In reply to an earlier post on 17 Sep 2009 15:53:33 BDT
J. CAI says:
As a Chinese reader, I also find the "monkey brains" parts revolting. I ask the same question as to why Qiu repetitively describes those cruel dishes in great detail. One interpretation, as far as I understand, relates directly to the themetic emphasis on the impact of the Cultural Revolution on contemporary Chinese people. Especially in Red Mandarin Dress, Jia, as an indirect victim of the Cultural Revolution, suffered tremendously and formed a twisted personality. He revenged the man who raped his mother with a "slow death"--a time-lingering torture of losing family members one by one. This somehow is echoed by the way "monkey brain" dish is made. I would think this is used as a metaphor to inform the reader of the cruelty within not only the Cultural Revolution, the culprit, but the Chinese culture in general.
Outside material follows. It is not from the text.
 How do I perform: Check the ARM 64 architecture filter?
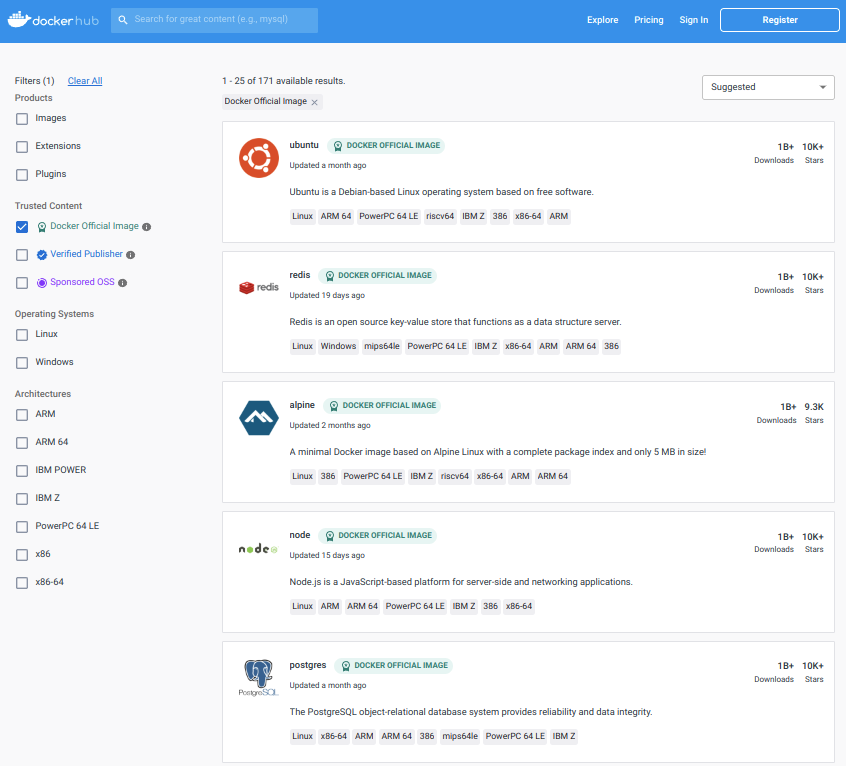pos(22,442)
Perhaps the author himself is seeking answers for why the Cultural Revolution happened in China and in the Chinese culture, which preaches eclecticism, and follows Confucian doctrines of peace and harmony.

And by the way, the "monkey brain" dishes, as alike other bizzare cruel dishes mentioned by Qiu in his Chen novels, are quite uncommon in average restaurants. So far, I have never been to any restaurant that sells "monkey brain" dish. Mostly, it is a scaring metaphor by people to refer to the pecularity of some of the Chinese dishes.